Exercise: Find the line containing "Task: Click the Visus Workflow logo" in the records below. Copy exactly that line and each one after it, ending at the line containing "Click the Expand button", and nothing more.

*** Available records ***

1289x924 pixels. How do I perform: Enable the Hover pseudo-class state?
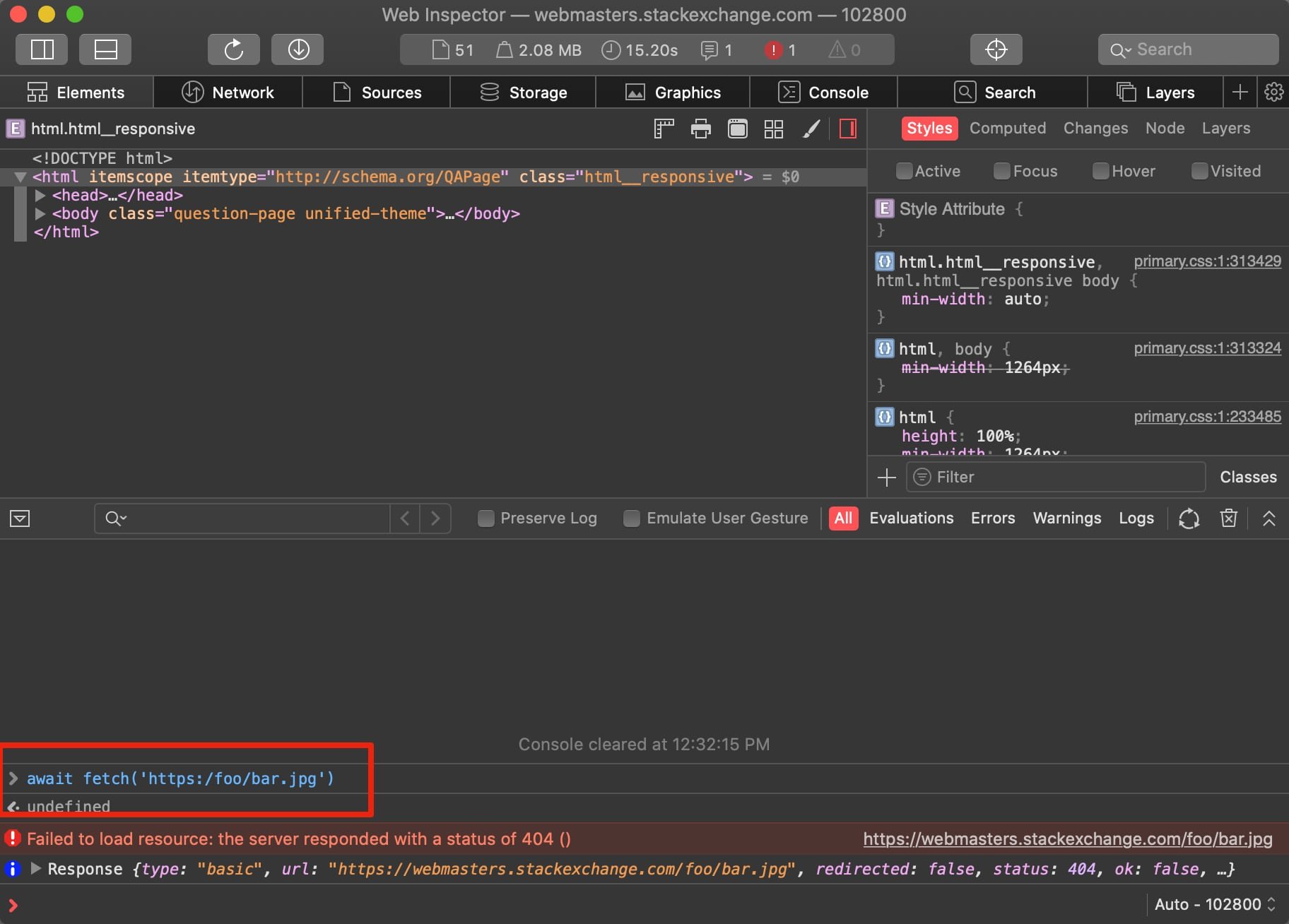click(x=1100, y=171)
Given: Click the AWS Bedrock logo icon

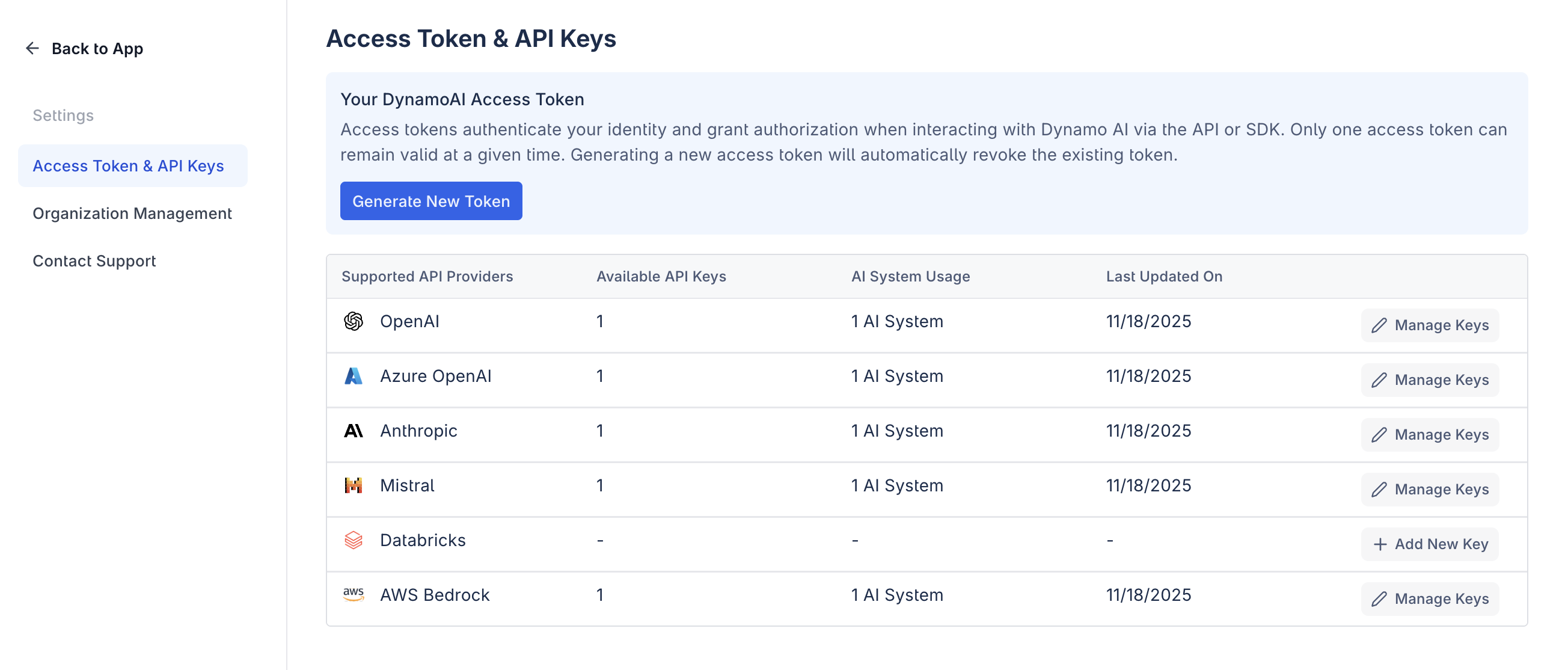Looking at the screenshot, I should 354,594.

*** End of Available records ***
*** Available records ***

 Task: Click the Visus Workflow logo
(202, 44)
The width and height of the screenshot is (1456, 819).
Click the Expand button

*** End of Available records ***

Final answer:
 Task: Click the Visus Workflow logo
(202, 44)
The width and height of the screenshot is (1456, 819).
Click the Expand button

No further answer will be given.